As I sat down to order my chicken and broccoli from David Chen’s, I remembered whose number I was looking for in the address book. We had a lady who cleaned for us every week. That’s selling her short. Her name was Jackie Koh, and she had looked after my great grandmother for the last twenty some-odd years of her life. Jackie’s demeanor was pleasant, she never raised her voice, she always wore a bright smile on her face; always eager to talk to you and her toilets were clean enough to eat off of.

David Chen's didn't open for another five hours.

Jackie developed her strong work ethic and moral fortitude in her native country of Malaysia. When she came to America, she was the ideal worker – a symbol of the land of opportunity. She’d gone to night school while cleaning houses to earn her nursing degree. After she got her nursing degree, Jackie still kept up my Great-Grandmother’s house, even while still pursuing her Master’s in Political Science. After my Great-Grandmother passed away at the age of one hundred and one, Jackie continued to care for sick elderly women while going back to night school again; this time to earn her Doctorate. I asked Jackie, with all her education and skills, why she never pursued a career outside of nursing.

“It’s good to be educated.” She’d say.

Jackie had attended the funeral and returned to the house before everyone else to make it habitable. I had never met a nicer person. I cherished her thick Malaysian accent. For all her education, Jackie still didn’t speak English a hundred percent. I’ve known Jackie my whole life; and what I’m getting at here is, the woman has never given me cause for distress. She’s quite the stand-up lady.

I look up her name in my mother’s address book. My cell phone says it’s seven twenty AM. I never used to get up this early. I reached for the portable phone on the wall and dialed from my house number. I hadn’t used the house line in a month.
The call went to voicemail after five rings. “Hello, you have reached, Jacki-Koh. Please leave a message with yaw nem, pho-numba and rihson for yaw call. Thank you. (BEEEP)”

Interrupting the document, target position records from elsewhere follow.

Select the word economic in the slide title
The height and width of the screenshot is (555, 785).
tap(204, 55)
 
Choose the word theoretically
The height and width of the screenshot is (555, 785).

“Hi, Jackie,” I violently cleared my throat “this is Marvin jr. I was just wondering if you could perhaps come over this weekend to clean.” I paused for a moment, and dragged on my cigarette like it was the last drag I would ever take. I started to pick at my skin again. “Thanks Jackie, Bye.” Being that overly polite on the phone usually kills me, but the fact of the mater is, I really appreciate the woman. She’s an example of a genuine, hundred percent; kind person. After the funeral, Jackie ran the kitchen and took mourner’s coats at the door. She knew this routine well. Any trip to my Great-Grandmother’s house included Jackie taking your coat at the door. Aside from cleaning and collecting clothing, Jackie was a whiz at dinner parties. The funeral reception presented Jackie with the same tasks as a dinner party. She served her function well, bringing out trays of cheese and crackers, mashed potatoes and meatloaf to the guests. Not one to chitchat with guests, Jackie seldom spoke unless spoken to.

I was bleeding pretty badly now, but it didn’t matter. For a minute, I could feel the pain, then it was gone. I couldn't feel it anymore. I sat around for the next few hours watching the wet blood running down my arm collect into a small pool on the kitchen floor. I never let it dry.